ESP32 fails to connect to ThingSpeak after random time & never connects again

The following code runs on an Adafruit ESP32 Feather that connects to the internet via my router. The ESP32 is “remote” and is accessible only via wifi.

It posts to ThingSpeak every 10 minutes and works fine for a few hours, a day or so, sometimes a few days, but then it stops posting and returns error -301 (“failed to connect”) with every attempt**.** It only starts posting again after a hard reboot.

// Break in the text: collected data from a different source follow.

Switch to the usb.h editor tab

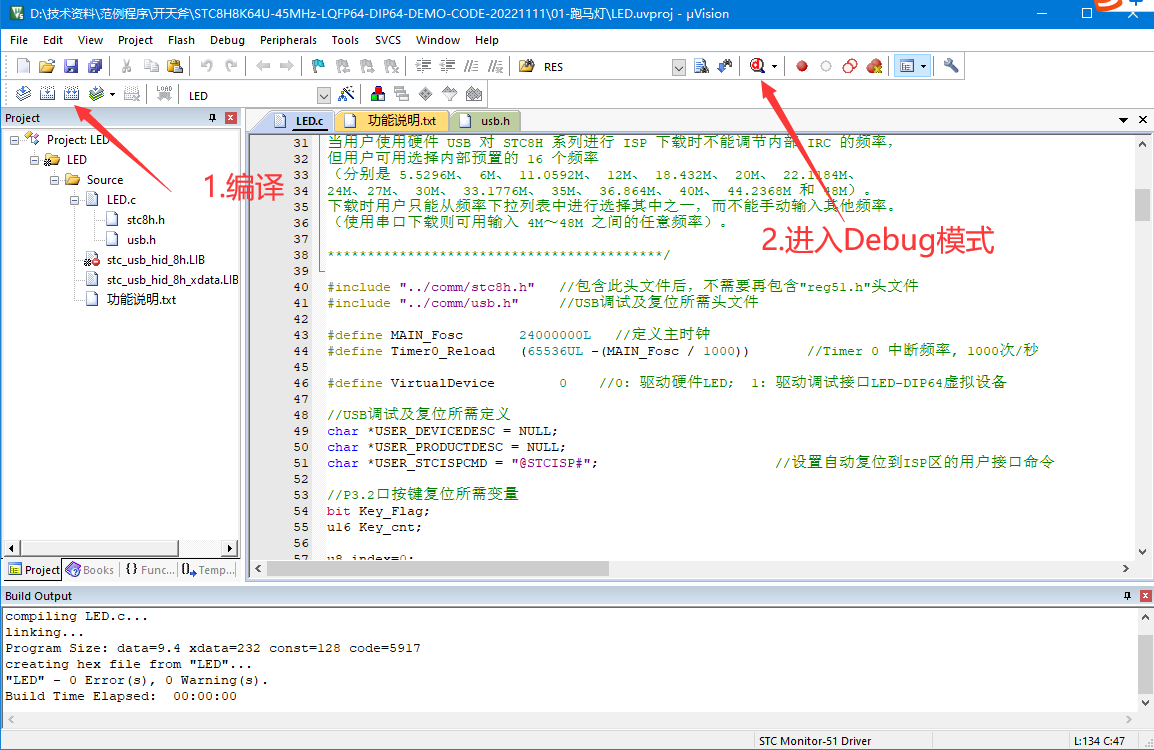pos(494,121)
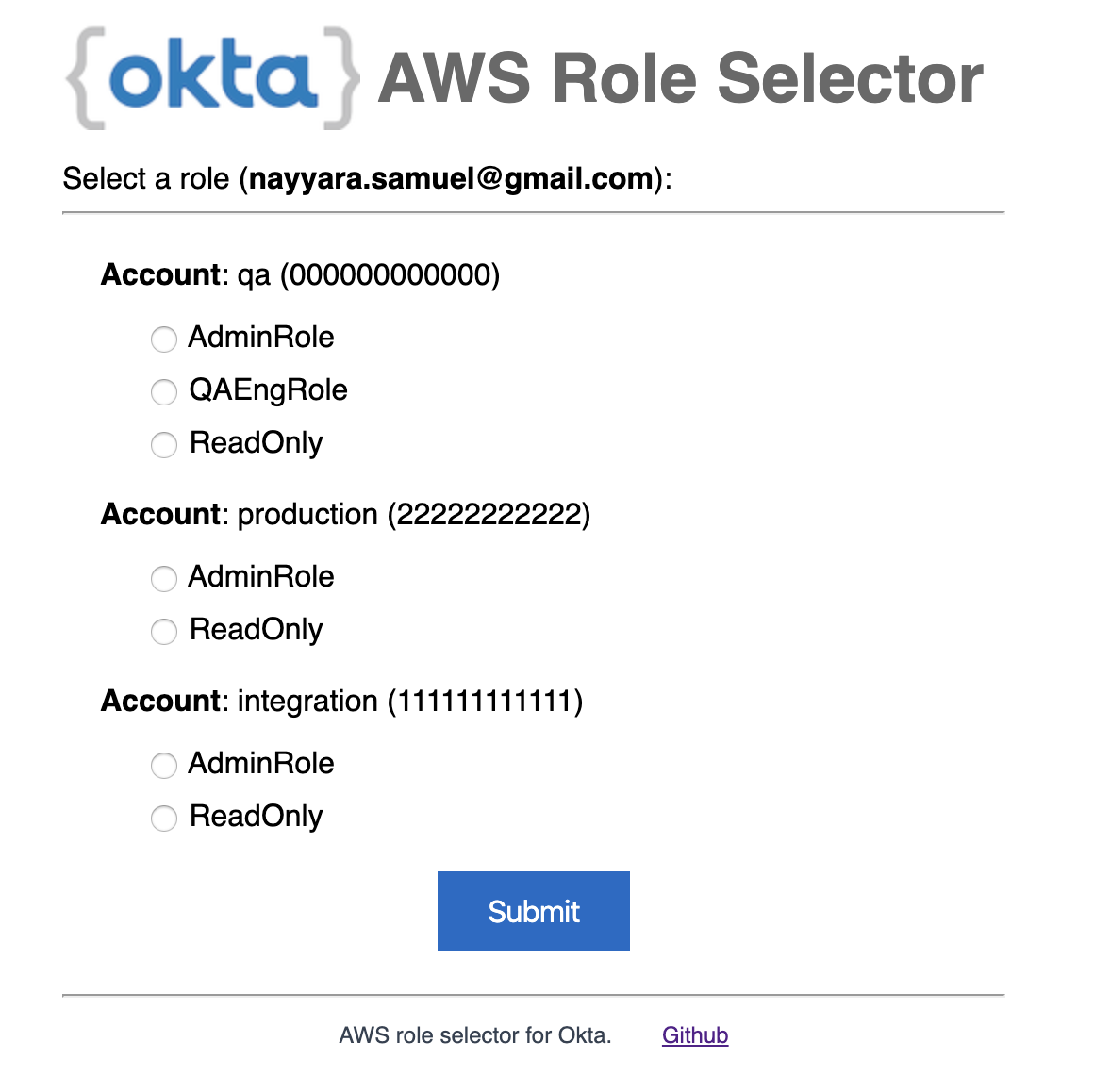Screen dimensions: 1094x1092
Task: Choose ReadOnly radio under integration account
Action: (x=164, y=818)
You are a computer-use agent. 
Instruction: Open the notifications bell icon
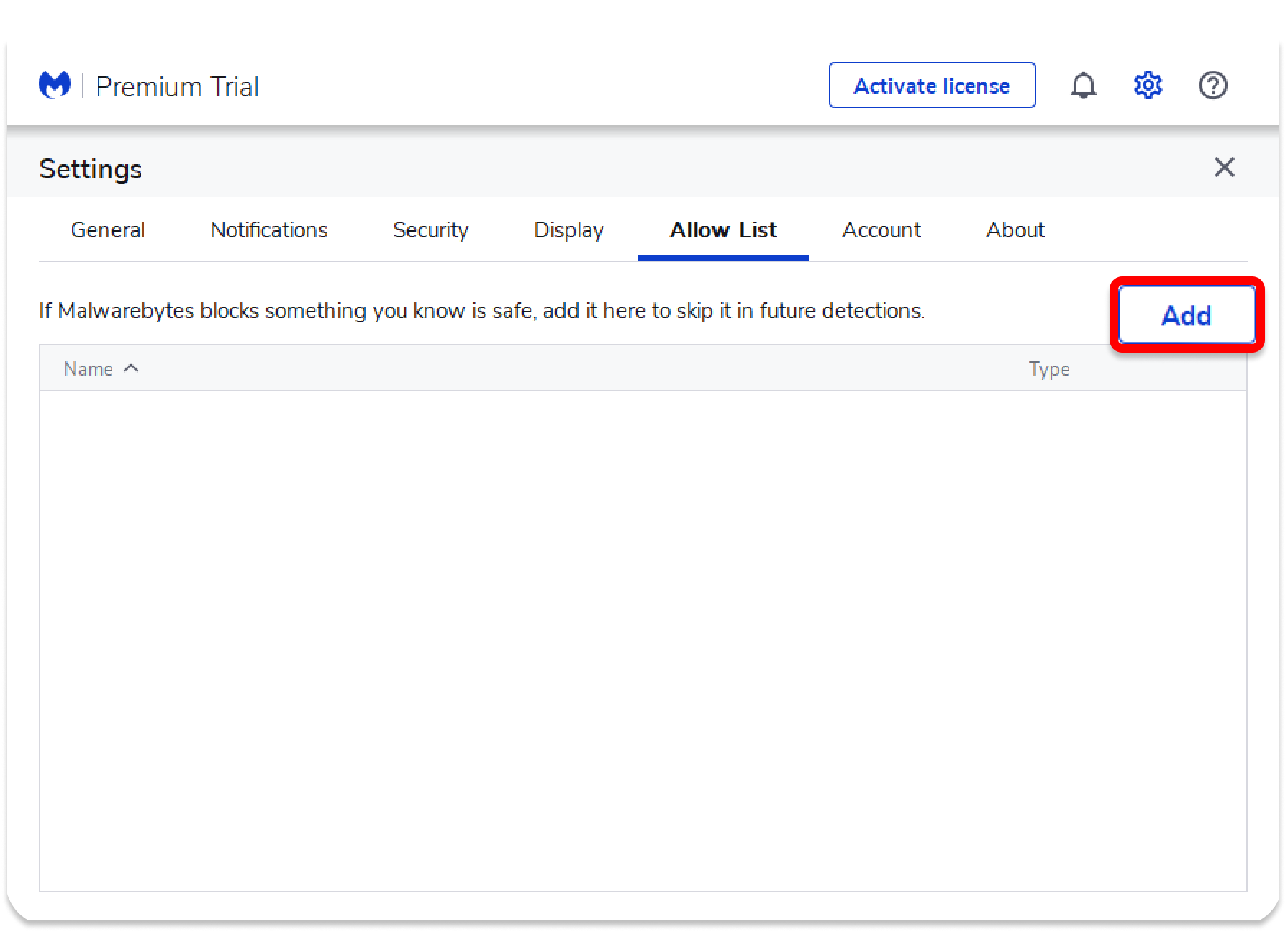(x=1083, y=86)
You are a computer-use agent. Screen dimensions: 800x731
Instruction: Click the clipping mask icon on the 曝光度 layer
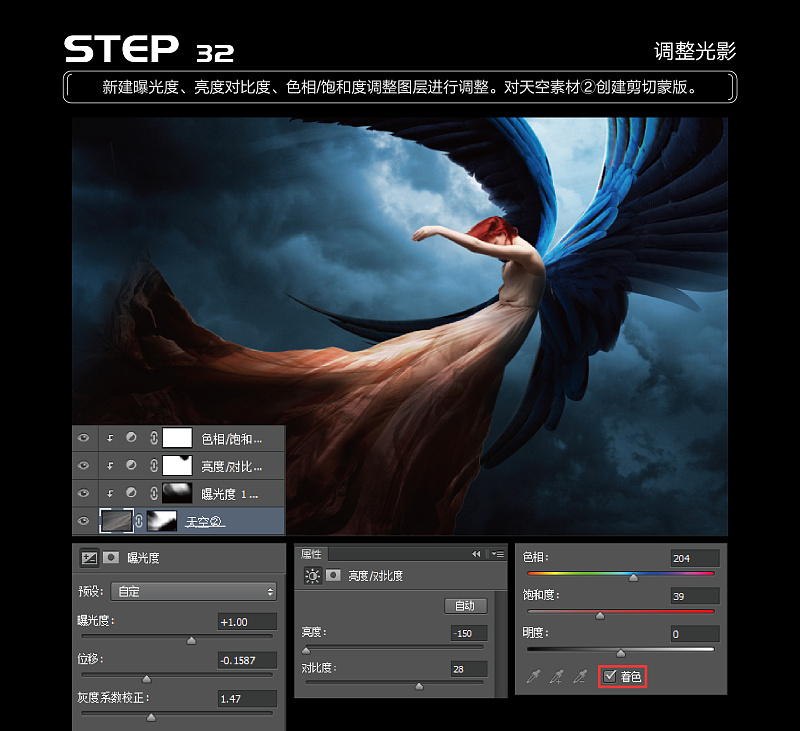109,491
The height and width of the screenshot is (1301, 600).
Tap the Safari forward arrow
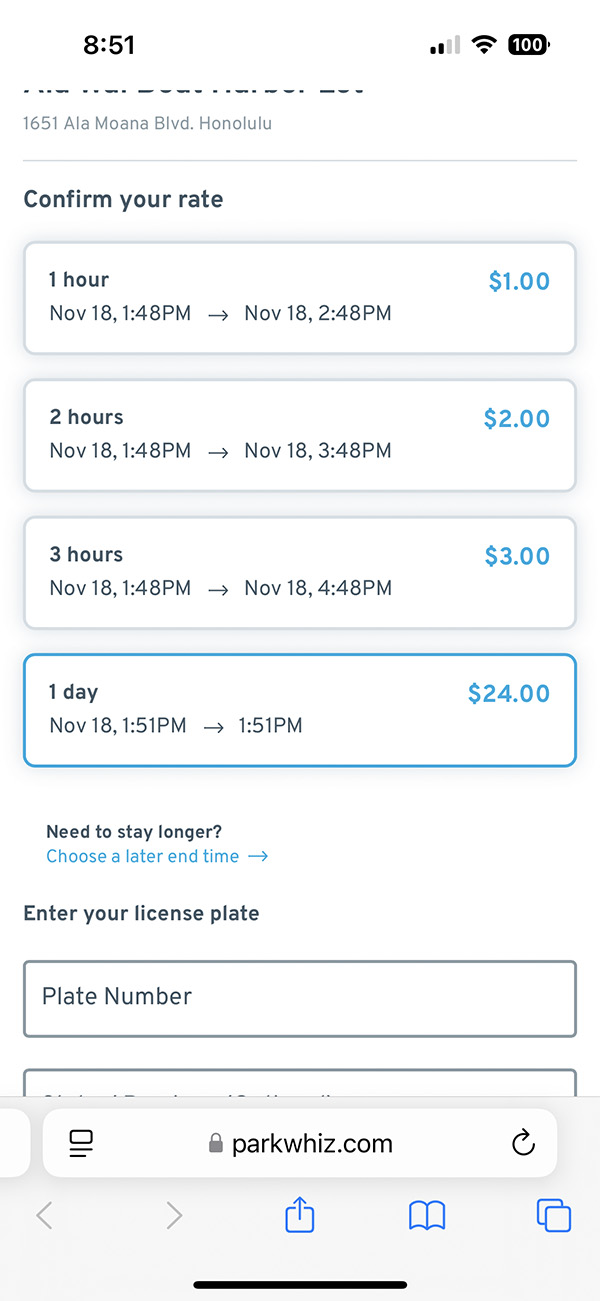(x=174, y=1215)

I suspected heap fragmentation, but free heap is constant at 247k (after an initial quick decline from 250k) and max allocatable heap is constant at 114k from the start.

After posting stops, I can access the ESP32 via the router (and run the “server.on” commands and do updates OTA), so the ESP32 hasn’t lost wifi connectivity.

I also have an ESP8266 posting to ThingSpeak every five minutes and it has been online for months, so the problem probably isn’t with the router or ISP. And I rarely get -401 errors, which mean posting too frequently, so that’s not an issue, either.

After ESP32 posting stops, I can successfully manually post from a browser with https://api.thingspeak.com/update.json?api_key=xyz&field5=199, so it seems the problem is with the code.

I’m running the latest ThingSpeak library, ESP core, and Arduino IDE.

Would appreciate suggestions on things to try or monitor.

Code to follow, in three parts. Full code also attached.

Qslim4help.ino (13.5 KB)

#include <WiFi.h>
#include <WiFiClient.h>
#include <WebServer.h>
#include <ArduinoOTA.h>
#include <ESP_Mail_Client.h>
#include <esp_int_wdt.h> // for hard reboot
#include <esp_task_wdt.h>// ditto

#include "ThingSpeak.h"  // "always put this last in the list of includes"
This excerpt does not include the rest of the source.